Monsignor Derio Olivero, originario di Cuneo, dal 2017 è Vescovo di Pinerolo e ricopre l’incarico di presidente della Commissione episcopale per l’ecumenismo e il dialogo della Conferenza Episcopale Italiana.
Una delle criticità che sta vivendo la Chiesa è quella del dialogo e dell’identità in questo mondo complesso. Quali soluzioni?
«Diciamo che la Chiesa ha fatto grandi passi perché questo è lo spirito del Vaticano II, lo spirito di stare nel mondo, “Chiesa nel mondo contemporaneo” è un documento importante del Vaticano II, quindi il grosso problema di questi anni è stato quello di trovare la formula, la modalità e anche la forma mentale, ossia come posizionarci nello spazio pubblico.

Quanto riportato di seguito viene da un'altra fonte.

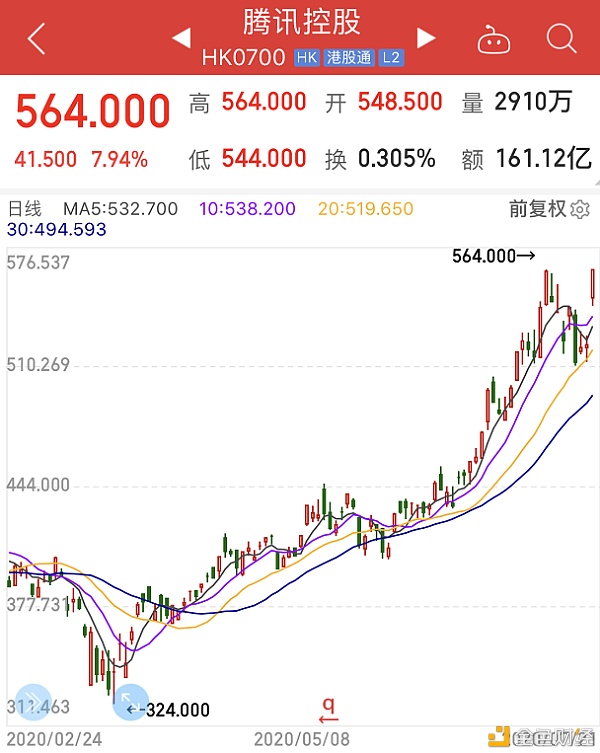This screenshot has height=753, width=600.
Task: Open the robot assistant icon
Action: coord(493,39)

È questa la grande questione di coloro che in qualche modo possedevano lo spazio pubblico e coloro che ci entrano dentro come uno dei soggetti. Quindi questo, credo, che ci deve dare uno stimolo a stare con molta umiltà e con la voglia di imparare. Non si sta nello spazio pubblico semplicemente per insegnare ma, innanzitutto, per imparare e realmente dialogare. Perchè solo se si dà fiducia all’altro al punto da ritenerlo degno di insegnarmi qualcosa, posso veramente essere un uomo e una donna di dialogo, un credente in dialogo».

Le parrocchie si svuotano sempre di più di fedeli. Come poter riavvicinare i cristiani alla preghiera?
«Una gran bella domanda. Certo siamo in un’epoca in cui immediatamente Dio è percepito come una cosa inutile. Non è attraente. Io credo che dobbiamo lavorare molto sulla bellezza di Dio o sulla bellezza del cristianesimo, che non vuol dire che bisogna dimostrare la bellezza di Dio, ma quale fascino sta dietro il cristianesimo. Si potrebbe dire che oggi non il vero, non il buono ma solo il bello attrae, se vogliamo dirlo a slogan. Oggi non basta insistere sulla verità. Bisogna raccontare l’aspetto affascinante, l’aspetto che dona luce all’umano e dobbiamo lavorare molto. Questo è sicuramente uno dei motivi per cui registriamo l’allontanamento dei fedeli e stiamo faticando su questo. Poi c’è un altro aspetto. Lavorare molto sulla parte culturale, che non vuol dire sulla parte accademica. La parte culturale significa tradurre in formule nuove cosa vuol dire il cristianesimo per il nostro stare al mondo, cioè per il nostro soffrire, per il nostro gioire, per il nostro lavorare, per il nostro fare famiglia, l’amicizia. Non cosa moralmente ci insegna il cristianesimo ma che cosa ci regala come aiuto per il nostro stare al mondo».
I cristiani possono dire ancora una parola su ambiente, politica e altri temi che non riguardano strettamente il cristianesimo?
«Io credo che il cristianesimo ha una grossa luce su questi temi molto pubblici. L’importante è che non si esca, innanzitutto, in modo morale. Cioè in modo morale inteso male, come, a esempio, essere chi bacchetta e dà dritte. Bisogna, invece, essere come coloro che illuminano. Dobbiamo imparare. Il teologo Pierangelo Sequeri nel mettere a fuoco la crisi del cristianesimo faceva riferimento a tre parole: tanta morale, poca relazione, zero cultura. Ecco bisogna invertire questa tendenza».